*** MATERIAL FOR THIS TASK
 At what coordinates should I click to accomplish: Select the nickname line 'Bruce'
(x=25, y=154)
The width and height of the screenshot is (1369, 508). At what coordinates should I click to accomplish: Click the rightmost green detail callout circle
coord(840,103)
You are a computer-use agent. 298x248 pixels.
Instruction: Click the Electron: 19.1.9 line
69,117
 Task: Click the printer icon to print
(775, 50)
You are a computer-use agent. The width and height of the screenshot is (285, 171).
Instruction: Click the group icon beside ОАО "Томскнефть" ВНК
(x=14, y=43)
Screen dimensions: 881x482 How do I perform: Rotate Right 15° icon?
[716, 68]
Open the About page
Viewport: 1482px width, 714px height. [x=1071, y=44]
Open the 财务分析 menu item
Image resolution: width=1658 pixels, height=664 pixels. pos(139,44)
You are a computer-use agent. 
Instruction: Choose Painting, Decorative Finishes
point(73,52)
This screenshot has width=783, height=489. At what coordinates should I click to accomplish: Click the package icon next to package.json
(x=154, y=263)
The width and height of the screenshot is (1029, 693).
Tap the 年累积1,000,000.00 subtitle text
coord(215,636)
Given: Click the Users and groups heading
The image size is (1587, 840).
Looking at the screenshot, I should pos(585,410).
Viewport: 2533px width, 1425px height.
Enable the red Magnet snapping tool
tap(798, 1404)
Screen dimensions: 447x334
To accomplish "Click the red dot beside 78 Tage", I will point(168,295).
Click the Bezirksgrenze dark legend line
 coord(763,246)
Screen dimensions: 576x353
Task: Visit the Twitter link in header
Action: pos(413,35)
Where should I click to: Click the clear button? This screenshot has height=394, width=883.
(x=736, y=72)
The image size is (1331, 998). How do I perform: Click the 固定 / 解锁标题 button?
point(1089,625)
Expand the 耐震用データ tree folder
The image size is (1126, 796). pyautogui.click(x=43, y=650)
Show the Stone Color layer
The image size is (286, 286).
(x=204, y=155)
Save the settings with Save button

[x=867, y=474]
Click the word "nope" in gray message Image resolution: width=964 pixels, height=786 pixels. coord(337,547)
******
* [WHAT YOU WILL DO]: Please turn the lines above into a numbered list, leaving out any blank lines.

* [EXERCISE RESULT]:
1.  At what coordinates should I click to accomplish: Select the nickname line 'Bruce'
2. (x=25, y=154)
3. The width and height of the screenshot is (1369, 508). At what coordinates should I click to accomplish: Click the rightmost green detail callout circle
4. coord(840,103)
5. You are a computer-use agent. 298x248 pixels.
6. Instruction: Click the Electron: 19.1.9 line
7. 69,117
8.  Task: Click the printer icon to print
9. (775, 50)
10. You are a computer-use agent. The width and height of the screenshot is (285, 171).
11. Instruction: Click the group icon beside ОАО "Томскнефть" ВНК
12. (x=14, y=43)
13. Screen dimensions: 881x482 How do I perform: Rotate Right 15° icon?
14. [716, 68]
15. Open the About page
16. Viewport: 1482px width, 714px height. [x=1071, y=44]
17. Open the 财务分析 menu item
18. Image resolution: width=1658 pixels, height=664 pixels. pos(139,44)
19. You are a computer-use agent. 
20. Instruction: Choose Painting, Decorative Finishes
21. point(73,52)
22. This screenshot has width=783, height=489. At what coordinates should I click to accomplish: Click the package icon next to package.json
23. (x=154, y=263)
24. The width and height of the screenshot is (1029, 693).
25. Tap the 年累积1,000,000.00 subtitle text
26. coord(215,636)
27. Given: Click the Users and groups heading
28. The image size is (1587, 840).
29. Looking at the screenshot, I should pos(585,410).
30. Viewport: 2533px width, 1425px height.
31. Enable the red Magnet snapping tool
32. tap(798, 1404)
33. Screen dimensions: 447x334
34. To accomplish "Click the red dot beside 78 Tage", I will point(168,295).
35. Click the Bezirksgrenze dark legend line
36.  coord(763,246)
37. Screen dimensions: 576x353
38. Task: Visit the Twitter link in header
39. Action: pos(413,35)
40. Where should I click to: Click the clear button? This screenshot has height=394, width=883.
41. (x=736, y=72)
42. The image size is (1331, 998). How do I perform: Click the 固定 / 解锁标题 button?
43. point(1089,625)
44. Expand the 耐震用データ tree folder
45. The image size is (1126, 796). pyautogui.click(x=43, y=650)
46. Show the Stone Color layer
47. The image size is (286, 286).
48. (x=204, y=155)
49. Save the settings with Save button
50. [x=867, y=474]
51. Click the word "nope" in gray message Image resolution: width=964 pixels, height=786 pixels. coord(337,547)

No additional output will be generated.